** Extracted text follows **

Monday, October 22, 2012
BEHAVIOR PROBLEMS AT SCHOOL..Dealing with teachers
Both my children had a rough start as early as Kindergarten. I had a rough start as well. I made some mistakes, and I did some things right. Handling these issues wisely can often make a BIG difference in the outcome of your child's academic experience...
1) Assume your child is in a good school. (check school report card).
2) Assume your child's teacher is not only good, but cares.
3) When the first problem arises respond immediately: Either by email or phone call.
4) Be a good listener to what the teacher/principal has to say about the issue.
5) Do not give a defensive reaction: Remember, the teacher does not really know your child
just yet. Especially if it happens early on in the year.
6) Assume that the reason for the call/write-up is the teacher's attempt to solve the issue and
genuinely wants your child to succeed in school.
7) Accept the fact that the teacher is going to "wonder" if this is a parenting issue.

** End of Extracted text **
** Given entries follows **

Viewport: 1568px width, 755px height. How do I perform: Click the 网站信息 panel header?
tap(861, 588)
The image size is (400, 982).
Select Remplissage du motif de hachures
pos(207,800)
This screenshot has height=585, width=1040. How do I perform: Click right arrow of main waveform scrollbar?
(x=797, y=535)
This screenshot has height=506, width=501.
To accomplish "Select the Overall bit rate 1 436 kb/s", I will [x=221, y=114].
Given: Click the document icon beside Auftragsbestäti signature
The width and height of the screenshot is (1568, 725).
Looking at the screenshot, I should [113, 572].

** End of Given entries **
** Given entries follows **

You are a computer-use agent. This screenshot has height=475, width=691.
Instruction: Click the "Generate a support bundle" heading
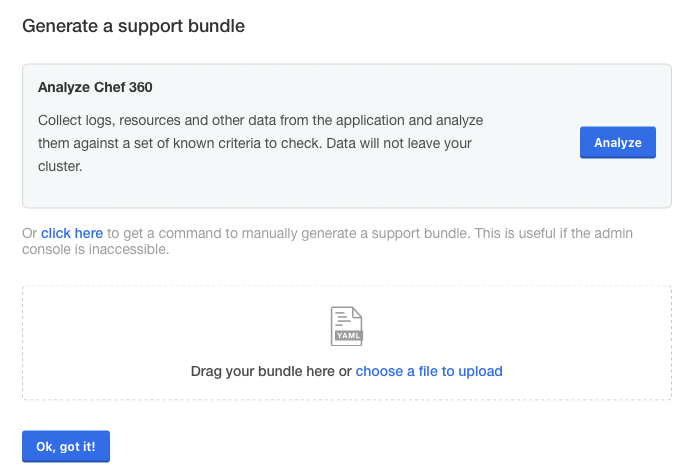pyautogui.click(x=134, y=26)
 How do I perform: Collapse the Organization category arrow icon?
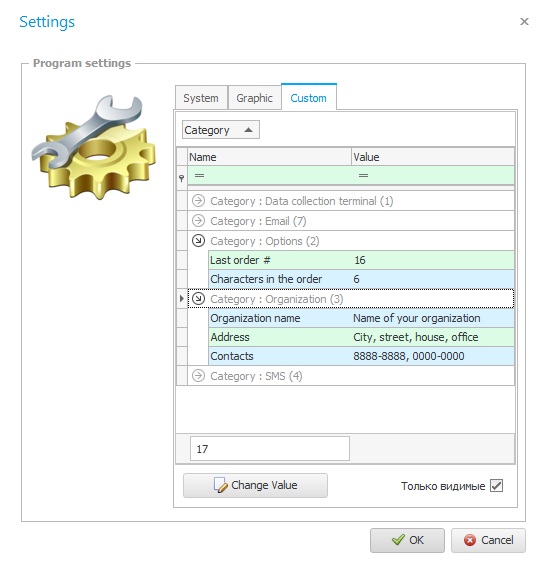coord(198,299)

** End of Given entries **
** Given entries follows **

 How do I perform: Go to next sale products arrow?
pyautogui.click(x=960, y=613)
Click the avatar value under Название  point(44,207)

** End of Given entries **

**Activity list**
[A] Answer these questions about the post on school behavior problems, one answer per line:
(i) In what grade did the writer's children first have a rough start?
(ii) By what two means does the post say to respond when the first problem arises?
(iii) What does the post say the teacher is going to "wonder"?
[B] Write out part of the post on school behavior problems with its wording unchanged. Begin at the words "2) Assume your" and stop after the words "succeed in school.".

**Responses to the exercise**
[A]
(i) Kindergarten.
(ii) By email or phone call.
(iii) Whether this is a parenting issue.

[B]
2) Assume your child's teacher is not only good, but cares.
3) When the first problem arises respond immediately: Either by email or phone call.
4) Be a good listener to what the teacher/principal has to say about the issue.
5) Do not give a defensive reaction: Remember, the teacher does not really know your child
just yet. Especially if it happens early on in the year.
6) Assume that the reason for the call/write-up is the teacher's attempt to solve the issue and
genuinely wants your child to succeed in school.